• Exercise directions
Repeat the rows word for word, from the line that contains "The height and width of the screenshot is (472, 838)." through the end of the rows, and leave the pictures out.

• Data for processing
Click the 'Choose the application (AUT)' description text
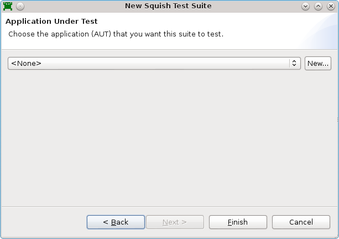Screen dimensions: 339x239 coord(116,34)
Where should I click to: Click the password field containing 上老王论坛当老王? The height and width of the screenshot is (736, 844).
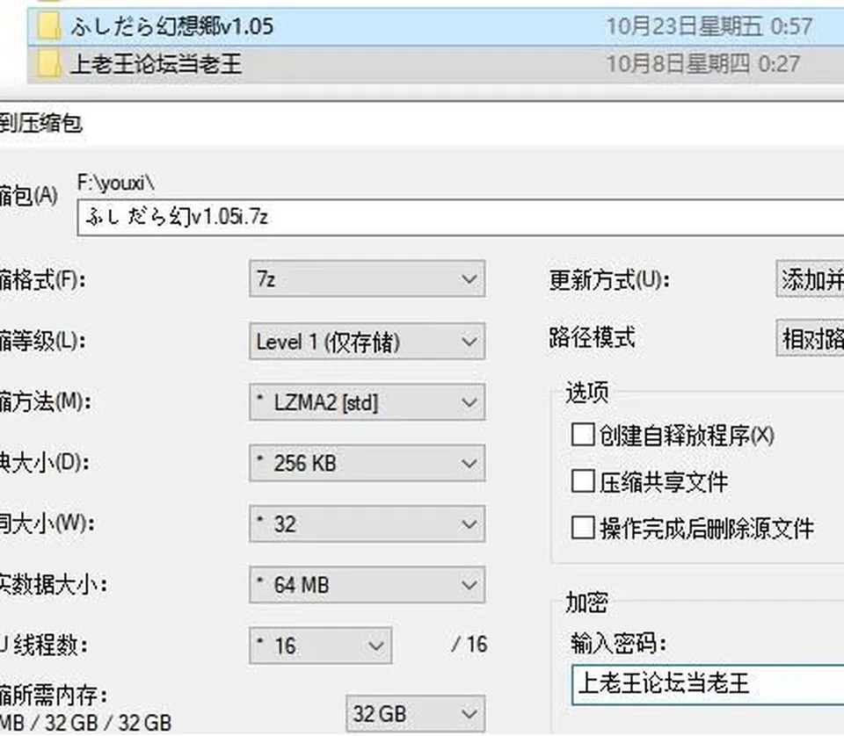click(x=708, y=684)
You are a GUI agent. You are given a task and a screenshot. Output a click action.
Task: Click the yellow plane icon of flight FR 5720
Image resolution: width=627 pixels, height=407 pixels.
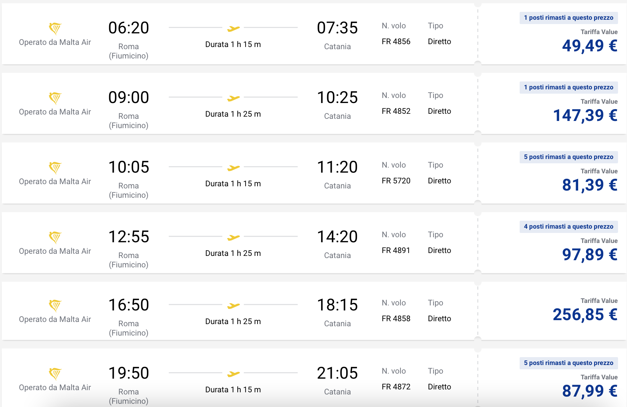[233, 168]
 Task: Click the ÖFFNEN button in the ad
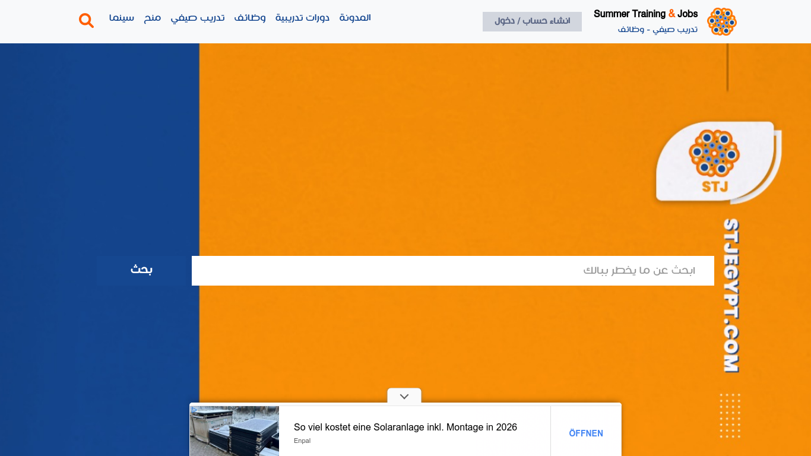(586, 433)
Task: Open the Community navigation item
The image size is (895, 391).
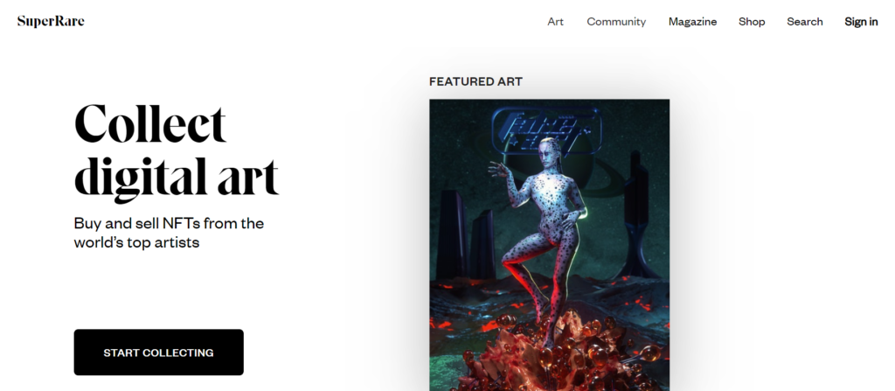Action: 616,22
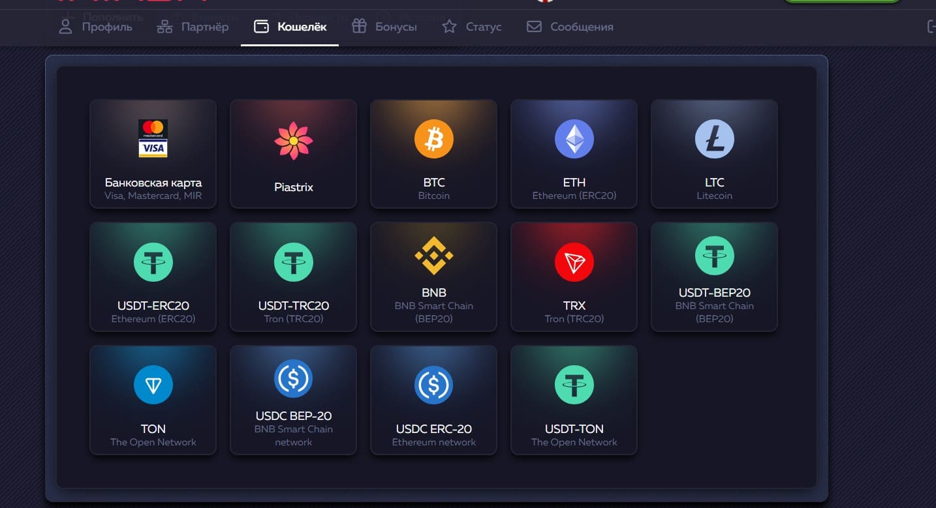Go to the Статус tab
Viewport: 936px width, 508px height.
click(472, 27)
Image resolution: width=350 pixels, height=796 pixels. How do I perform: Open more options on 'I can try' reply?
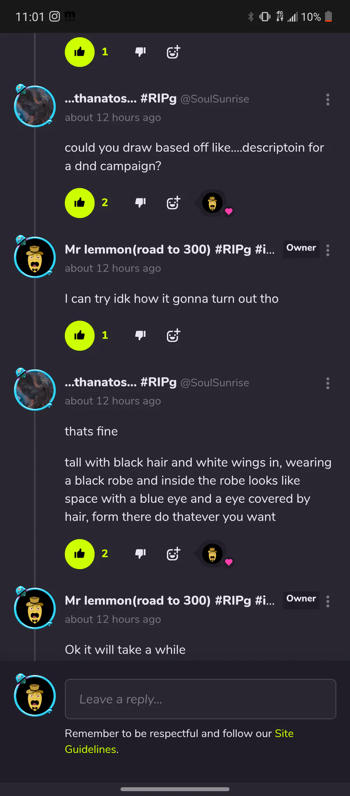point(328,250)
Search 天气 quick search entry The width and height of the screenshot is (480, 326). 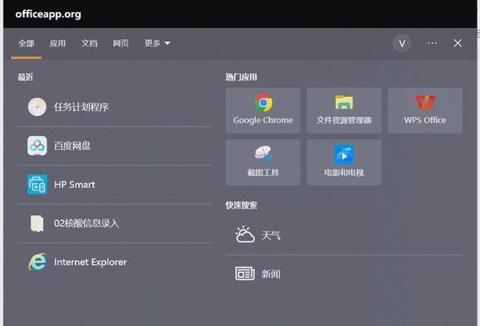coord(344,235)
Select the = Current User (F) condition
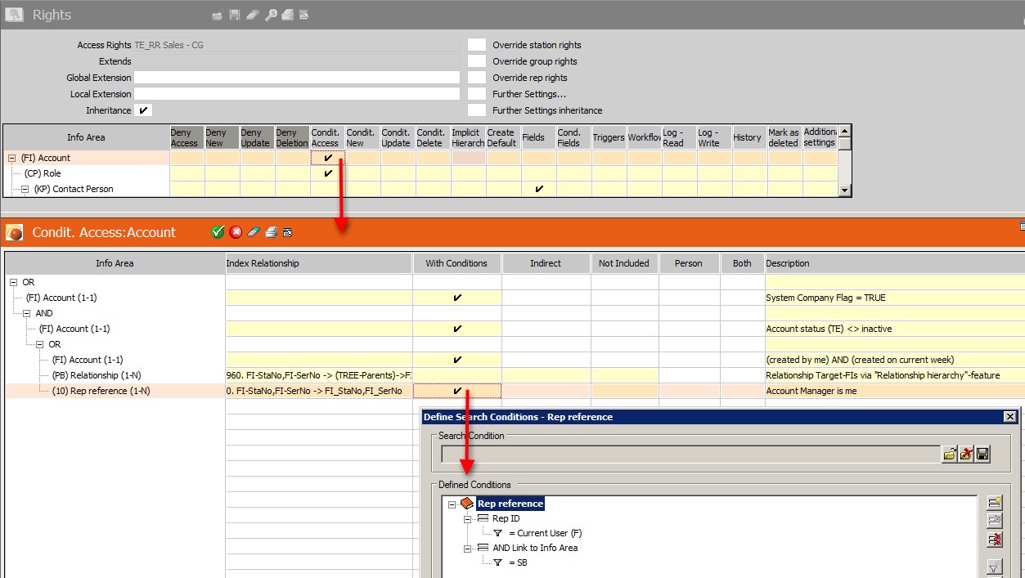Screen dimensions: 1025x578 pos(549,533)
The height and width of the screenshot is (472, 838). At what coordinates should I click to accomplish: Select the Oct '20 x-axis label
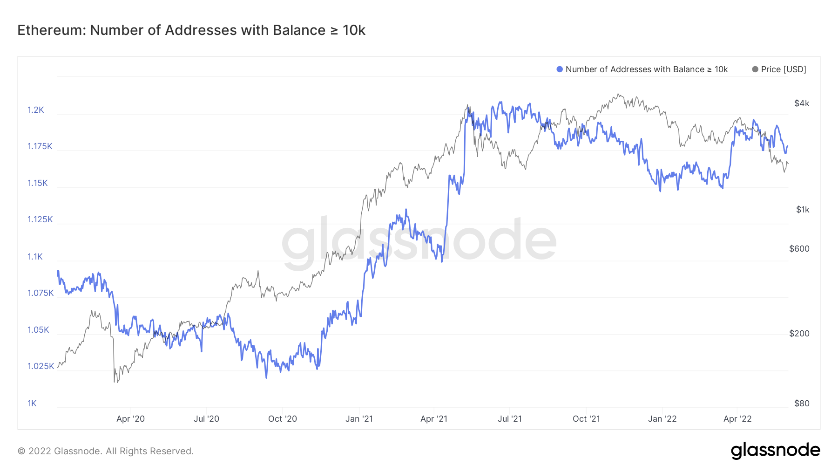(283, 419)
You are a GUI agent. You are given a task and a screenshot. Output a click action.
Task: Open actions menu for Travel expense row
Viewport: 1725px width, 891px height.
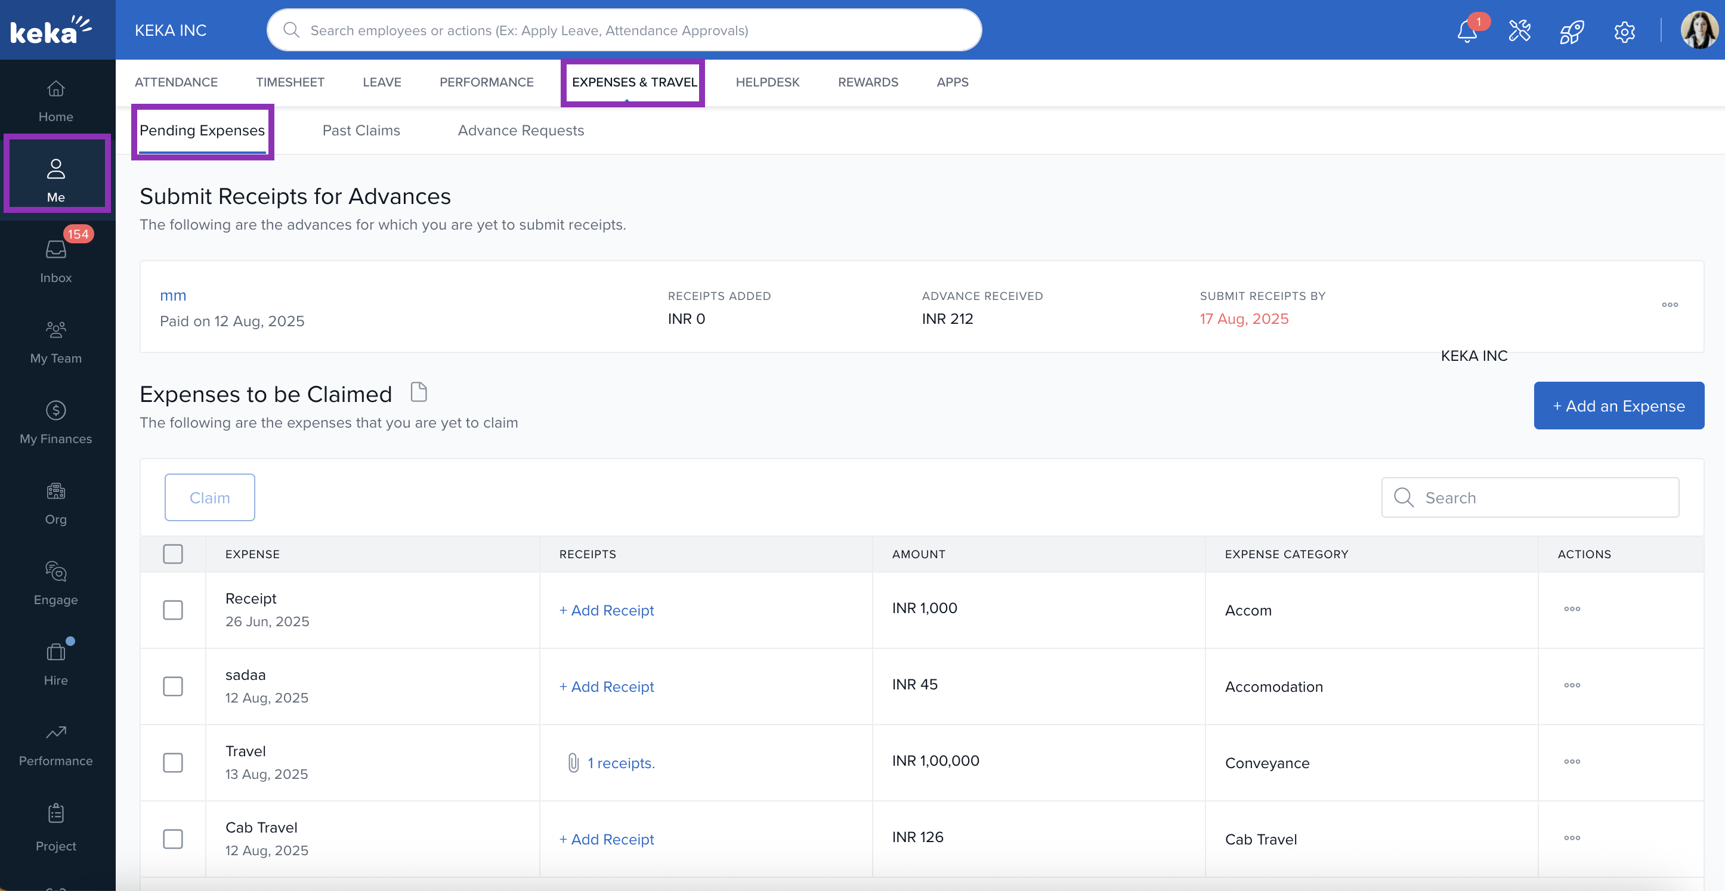[x=1572, y=762]
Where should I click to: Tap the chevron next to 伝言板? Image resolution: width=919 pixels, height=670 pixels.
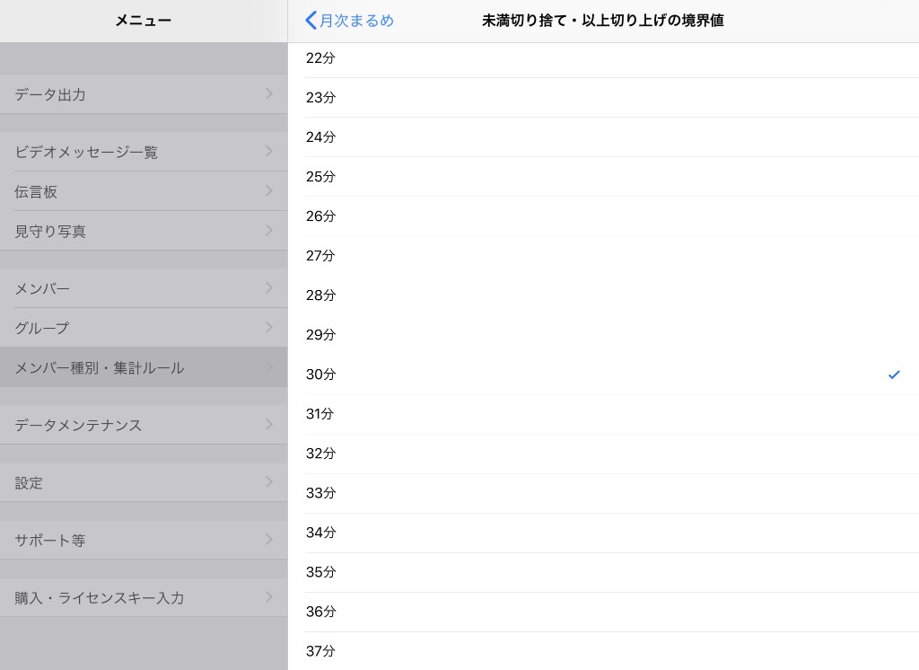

• Solution to this exercise
The height and width of the screenshot is (472, 838). At what coordinates should I click to accomplish: Select the Oct '20 x-axis label
(283, 419)
You are a GUI agent. You are given a task and a screenshot. Output a click action.
Task: Open actions menu for Travel expense row
Viewport: 1725px width, 891px height.
[x=1572, y=762]
Where should I click to: Tap the chevron next to 伝言板? Image resolution: width=919 pixels, height=670 pixels.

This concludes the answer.